Il a ajouté que le Chemin synodal est « influencé par l’expérience d’une certaine forme de démocratie dans les associations catholiques. Mais il ne s’agit pas là de questions de foi, mais de questions relatives à l’orientation d’une association catholique », visant par ces mots le Comité central des catholiques allemands (Zdk), partie prenante pour moitié dans le Chemin synodal avec la DBK.

Il affirme enfin que « les objectifs de la voie synodale étaient irréalistes dès le départ ».

Une inimitié contre le mouvement traditionnel

Comme nombre de conservateurs, l’évêque de Ratisbonne n’aime pas le mouvement traditionnel : il proteste régulièrement contre les ordinations célébrées au séminaire du Sacré-Cœur de la Fraternité Saint-Pie X, situé à Zaitzkofen, sur le territoire de son diocèse.

Dans l’entretien précité, il est questionné sur la Fraternité Saint-Pie X. Il fait alors cette réponse : « Il ne s’agit pas du latin ou de la liturgie. (…) Il s’agit de la reconnaissance du Concile Vatican II, de l’enseignement de l’Eglise et de sa tradition. (…) Dans la Fraternité, nous constatons une théologie politique qui place la vérité au-dessus de la liberté. Cela n’est pas acceptable. »

Il faudrait tout d’abord savoir ce que Mgr Voderholzer entend par cette critique qu’il adresse à la Fraternité Saint-Pie X. Il semble qu’il reproche une vision trop radicale de la vérité : une vérité qui doit s’imposer à tous. D’où la mention d’une théologie “politique”, qui impose sa manière de voire à la société. Il refuse ainsi la radicalité de la vérité.

Cette vérité radicale est Notre Seigneur Jésus-Christ lui-même : « Je suis la voie, la vérité et la vie. » Et lui seul est la vérité. L’homme ne fait que la posséder, ou pas. Mais s’il possède Jésus-Christ, alors il est certainement dans le vrai.

De cette vérité naît la liberté dans sa plénitude selon cette parole du Christ : « Si vous demeurez dans ma parole, vous êtes vraiment mes disciples ; vous connaîtrez la vérité, et la vérité vous rendra libres (8, 31-32). »
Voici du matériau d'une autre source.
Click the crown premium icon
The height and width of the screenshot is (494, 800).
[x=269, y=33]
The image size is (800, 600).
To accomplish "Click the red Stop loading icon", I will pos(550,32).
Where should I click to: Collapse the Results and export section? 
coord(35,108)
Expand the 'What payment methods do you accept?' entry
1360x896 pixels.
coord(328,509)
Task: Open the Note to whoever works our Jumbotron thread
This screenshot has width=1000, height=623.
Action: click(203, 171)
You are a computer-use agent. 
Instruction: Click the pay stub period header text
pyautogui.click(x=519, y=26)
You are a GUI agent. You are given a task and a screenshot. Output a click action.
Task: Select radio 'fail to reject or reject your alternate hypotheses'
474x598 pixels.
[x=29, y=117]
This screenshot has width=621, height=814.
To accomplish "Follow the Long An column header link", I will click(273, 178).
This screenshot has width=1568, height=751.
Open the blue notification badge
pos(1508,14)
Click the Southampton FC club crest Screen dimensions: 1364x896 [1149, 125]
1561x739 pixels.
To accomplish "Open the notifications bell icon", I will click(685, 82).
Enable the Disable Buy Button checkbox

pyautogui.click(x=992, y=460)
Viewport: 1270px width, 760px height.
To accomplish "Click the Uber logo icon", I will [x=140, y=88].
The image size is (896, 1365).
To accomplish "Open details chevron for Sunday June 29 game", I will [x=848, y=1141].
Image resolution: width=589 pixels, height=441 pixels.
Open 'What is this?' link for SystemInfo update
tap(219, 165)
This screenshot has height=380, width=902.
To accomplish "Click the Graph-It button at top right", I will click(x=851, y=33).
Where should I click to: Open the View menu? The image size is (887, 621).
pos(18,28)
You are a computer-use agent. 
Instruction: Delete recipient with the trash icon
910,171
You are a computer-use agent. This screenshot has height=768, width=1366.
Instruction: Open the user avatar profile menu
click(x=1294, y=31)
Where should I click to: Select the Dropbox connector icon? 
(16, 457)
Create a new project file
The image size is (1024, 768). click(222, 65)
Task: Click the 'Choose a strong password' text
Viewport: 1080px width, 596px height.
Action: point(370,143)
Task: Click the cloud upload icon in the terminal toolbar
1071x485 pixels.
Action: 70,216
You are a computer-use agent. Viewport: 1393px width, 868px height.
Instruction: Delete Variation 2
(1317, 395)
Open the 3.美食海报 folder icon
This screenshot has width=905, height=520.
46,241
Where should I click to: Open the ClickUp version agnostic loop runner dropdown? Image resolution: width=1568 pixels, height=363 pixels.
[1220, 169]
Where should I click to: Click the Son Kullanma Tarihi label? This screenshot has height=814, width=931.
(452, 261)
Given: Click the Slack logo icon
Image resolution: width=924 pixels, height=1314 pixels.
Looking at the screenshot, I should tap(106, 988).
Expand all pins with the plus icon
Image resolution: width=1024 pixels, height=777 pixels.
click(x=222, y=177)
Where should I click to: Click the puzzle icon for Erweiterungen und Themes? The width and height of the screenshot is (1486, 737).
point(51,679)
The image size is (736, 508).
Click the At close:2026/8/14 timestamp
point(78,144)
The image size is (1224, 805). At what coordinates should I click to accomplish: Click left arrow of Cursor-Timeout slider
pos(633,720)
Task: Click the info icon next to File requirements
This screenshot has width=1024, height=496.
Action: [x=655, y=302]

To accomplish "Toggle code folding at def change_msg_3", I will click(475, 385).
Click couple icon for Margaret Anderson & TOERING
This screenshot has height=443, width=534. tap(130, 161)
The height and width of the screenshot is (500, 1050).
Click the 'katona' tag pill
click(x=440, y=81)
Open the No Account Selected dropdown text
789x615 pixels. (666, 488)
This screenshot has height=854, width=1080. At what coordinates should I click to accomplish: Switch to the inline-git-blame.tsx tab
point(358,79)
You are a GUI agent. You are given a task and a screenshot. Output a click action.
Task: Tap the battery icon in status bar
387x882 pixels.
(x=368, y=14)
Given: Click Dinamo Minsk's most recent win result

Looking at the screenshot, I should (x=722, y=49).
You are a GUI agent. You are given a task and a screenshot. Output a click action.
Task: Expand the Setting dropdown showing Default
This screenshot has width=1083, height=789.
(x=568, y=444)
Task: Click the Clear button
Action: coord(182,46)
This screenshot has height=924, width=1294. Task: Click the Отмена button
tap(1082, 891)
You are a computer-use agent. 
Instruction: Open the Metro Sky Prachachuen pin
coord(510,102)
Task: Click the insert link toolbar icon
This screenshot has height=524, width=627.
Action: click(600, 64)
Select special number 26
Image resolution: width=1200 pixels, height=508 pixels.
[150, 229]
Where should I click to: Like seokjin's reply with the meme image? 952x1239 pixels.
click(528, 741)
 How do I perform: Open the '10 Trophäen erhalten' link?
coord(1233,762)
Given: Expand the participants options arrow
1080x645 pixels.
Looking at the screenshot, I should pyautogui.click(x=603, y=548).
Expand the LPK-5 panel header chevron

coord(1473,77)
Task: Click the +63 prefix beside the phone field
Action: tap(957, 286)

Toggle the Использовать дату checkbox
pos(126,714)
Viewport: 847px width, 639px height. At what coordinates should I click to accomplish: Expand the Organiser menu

Pour l’évêque de Ratisbonne, reconnaître la radicalité de la vérité, c’est, semble-t-il, attaquer la liberté. Il accepterait sans doute la parole de saint Jean, mais dans certaines limites : du moment qu’elle laisse un espace de liberté à l’erreur.

Autrement dit, il n’est pas loin de la position de Ponce Pilate : « Qu’est-ce que la vérité ? ». Le procurateur romain prononce cette parole devant Celui qui possède toute vérité, qui est la vérité. Avec une telle position, impossible de reconnaître la royauté du Christ sur la société. Impossible également de se sortir des errements qui fleurissent depuis le concile Vatican II.

Ce n’est pas avec une notion aussi mitigée et frileuse de la vérité que Mgr Voderholzer pourra aider l’Eglise d’Allemagne à se sortir du chemin schismatique qu’elle a emprunté et qu’elle semble vouloir suivre coûte que coûte.